◆ Provided text
All of the above is a preamble to what really kept me up: Andrew Miller's The Land in Winter. I picked it up at the Dubai airport for no special reason other than I felt like it. There's no rhyme or reason to my book choices, but the blurb at the back cover convinced me. The novel was going to be about a country doctor in winter time. At the book stall, at 2:30 am local time, I remember speaking to the lady in Tagalog without even asking if she was Filipino (she was). I looked for my credit card, hidden in the backpack, and she patiently waited, even as a queue of customers was forming behind me. "Happy New Year po," she said as I proceeded to the boarding gate. 

Andrew Miller is spectacular. There's so much interiority in the four major characters of the book. We read about two couples who live in the West Country on December 1962. They're neighbors. The first is Eric and Irene. Eric is the country doctor. Irene is the wife who leaves behind her city life to support her husband's career. The second couple is Bill and Rita. Bill is the Oxford-educated gentleman who pursues farming to escape his father's expectations; Rita is the wife whose past life contains many controversies. 

We soon learn that Irene and Rita are pregnant. A snow storm occurs, setting the tone and setting for the interrelated stories. 

The novel is brilliant. (Spoiler alert here) As the book is ending, Irene comes to a point of acceptance that her marriage isn't going to be perfect. 

It excited her, and she opened her eyes. The car, the moon, Eric's face (the face of an actor) were all changed. She looked at him, his concentration (there was ice out there), his frowning into the onrush of night. She might just sit there, do nothing, say nothing, but it no longer felt inevitable. Her anger, at that precise moment, was absent. The anger, the fear, the shame, the wound that had to be tended like a wayside shrine. And what had replaced them? Only this: the rattling of the little car, the whirr of the heater, the shards of light beyond the edges of the road. A sadness she could live with. Some new interest in herself.

◆ Questions
1. According to the book review, where did the writer buy The Land in Winter?
2. Return the part of the book review that begins at the words "Andrew Miller is" and stops after "contains many controversies.", copied with no changes.

◆ Dataset extract

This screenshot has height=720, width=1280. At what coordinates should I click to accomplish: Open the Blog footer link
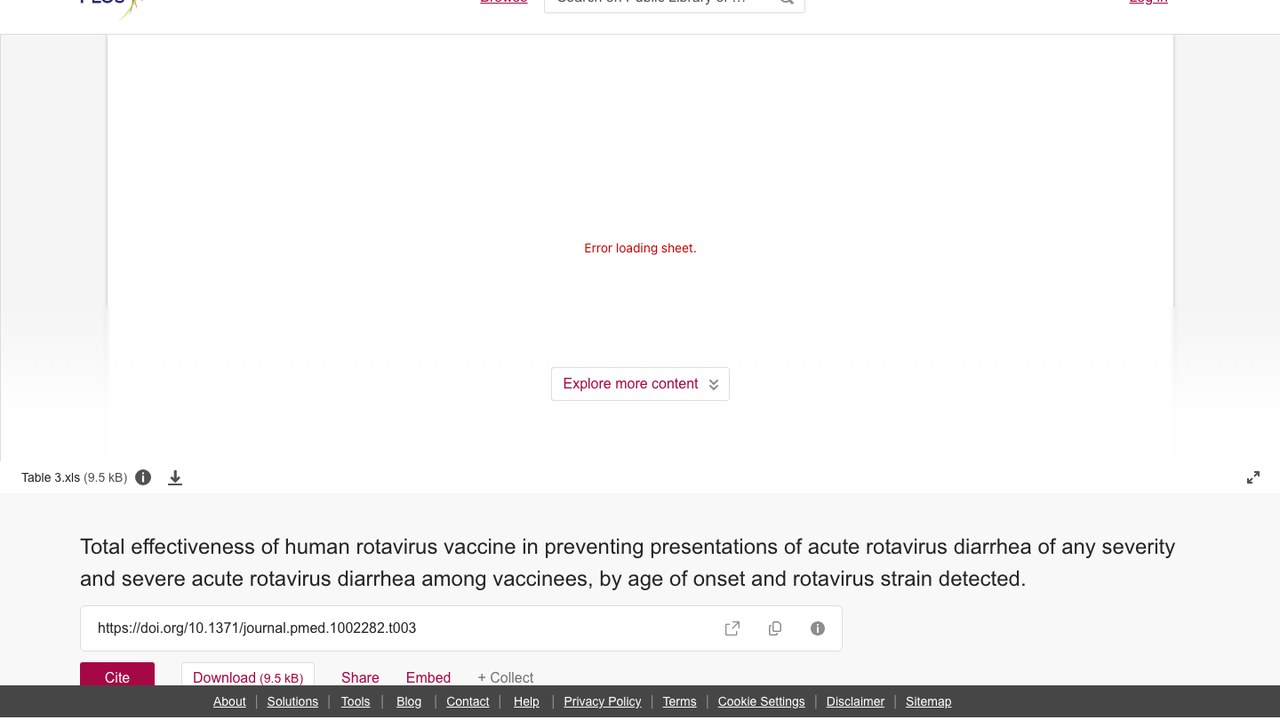point(409,702)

◆ Outputs by task
1. At the Dubai airport.

2.
Andrew Miller is spectacular. There's so much interiority in the four major characters of the book. We read about two couples who live in the West Country on December 1962. They're neighbors. The first is Eric and Irene. Eric is the country doctor. Irene is the wife who leaves behind her city life to support her husband's career. The second couple is Bill and Rita. Bill is the Oxford-educated gentleman who pursues farming to escape his father's expectations; Rita is the wife whose past life contains many controversies.